Memoir proves it's possible to own zoo
We might have studied animals, we might love animals. We might hate zoos, we might love them. But who can actually claim to own one? Benjamin Mee.
Through chance, the steadfast "look-the-other-way" support of his family and a long line of credit applications, Mee and his family became the owners of Dartmoor Wildlife Park, its 200 wild animals and their decrepit homes in October 2006.
Their story is told in Benjamin Mee's memoir, "We Bought a Zoo: The Amazing True Story of a Young Family, a Broken Down Zoo, and the 200 Wild Animals That Change Their Lives Forever" (Weinstein Books, 261 pages, $24.95).
Two years earlier, Mee, a newspaper columnist and his wife, Katherine, escaped from London with their two young children and bought two old stone barns in the heart of Southern France. Paradise.
But, when Mee's sister sent him a listing for a zoo in Devon, England, his gears began to turn.
As a student of animal behavior, Mee was only marginally more qualified for the job of zookeeper that the average person. But as a conservationist, he saw the potential in the zoo immediately: to live with, educate the public about, and help create a better world for the animals was something that he, and amazingly his 76-year-old mother, couldn't pass up.

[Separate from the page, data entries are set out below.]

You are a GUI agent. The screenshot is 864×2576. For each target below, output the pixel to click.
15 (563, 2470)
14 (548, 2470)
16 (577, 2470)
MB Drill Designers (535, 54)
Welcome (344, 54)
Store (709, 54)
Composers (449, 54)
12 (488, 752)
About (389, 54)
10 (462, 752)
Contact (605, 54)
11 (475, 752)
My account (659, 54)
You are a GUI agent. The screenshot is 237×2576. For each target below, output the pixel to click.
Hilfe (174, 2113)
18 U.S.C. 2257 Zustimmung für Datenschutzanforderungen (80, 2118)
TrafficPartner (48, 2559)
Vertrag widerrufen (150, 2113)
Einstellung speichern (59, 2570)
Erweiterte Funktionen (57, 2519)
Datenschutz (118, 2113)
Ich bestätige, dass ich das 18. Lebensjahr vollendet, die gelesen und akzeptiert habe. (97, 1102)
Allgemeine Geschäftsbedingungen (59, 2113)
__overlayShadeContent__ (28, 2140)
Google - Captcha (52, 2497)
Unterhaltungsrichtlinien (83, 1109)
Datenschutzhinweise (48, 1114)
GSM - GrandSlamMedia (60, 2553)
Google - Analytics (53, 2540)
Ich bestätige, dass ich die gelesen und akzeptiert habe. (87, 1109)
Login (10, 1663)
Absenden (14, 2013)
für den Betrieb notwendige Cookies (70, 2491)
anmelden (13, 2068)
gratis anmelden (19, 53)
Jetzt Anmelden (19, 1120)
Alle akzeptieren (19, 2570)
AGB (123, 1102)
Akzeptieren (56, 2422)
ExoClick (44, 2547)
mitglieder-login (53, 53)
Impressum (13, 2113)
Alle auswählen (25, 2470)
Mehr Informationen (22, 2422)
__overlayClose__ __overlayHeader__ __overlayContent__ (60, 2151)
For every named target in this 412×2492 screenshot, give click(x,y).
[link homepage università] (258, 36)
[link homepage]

The goals of the zoo were clear — keep the dedicated original staff, improve the conditions, bring it up to code, reopen, educate visitors and somehow find the money to keep it going. What wasn't clear was what and who would cause the bumps along the way. It was these impending snags that contribute to much of the drama in the book.
It would be both impossible and tedious to include all the details, so Mee's story has a bit of a whirlwind feel to it. We are given the surface but nothing much deeper. Going deeper is the job of a good memoir. This one doesn't quite get there.
What a great story though — definitely the stuff of dreams.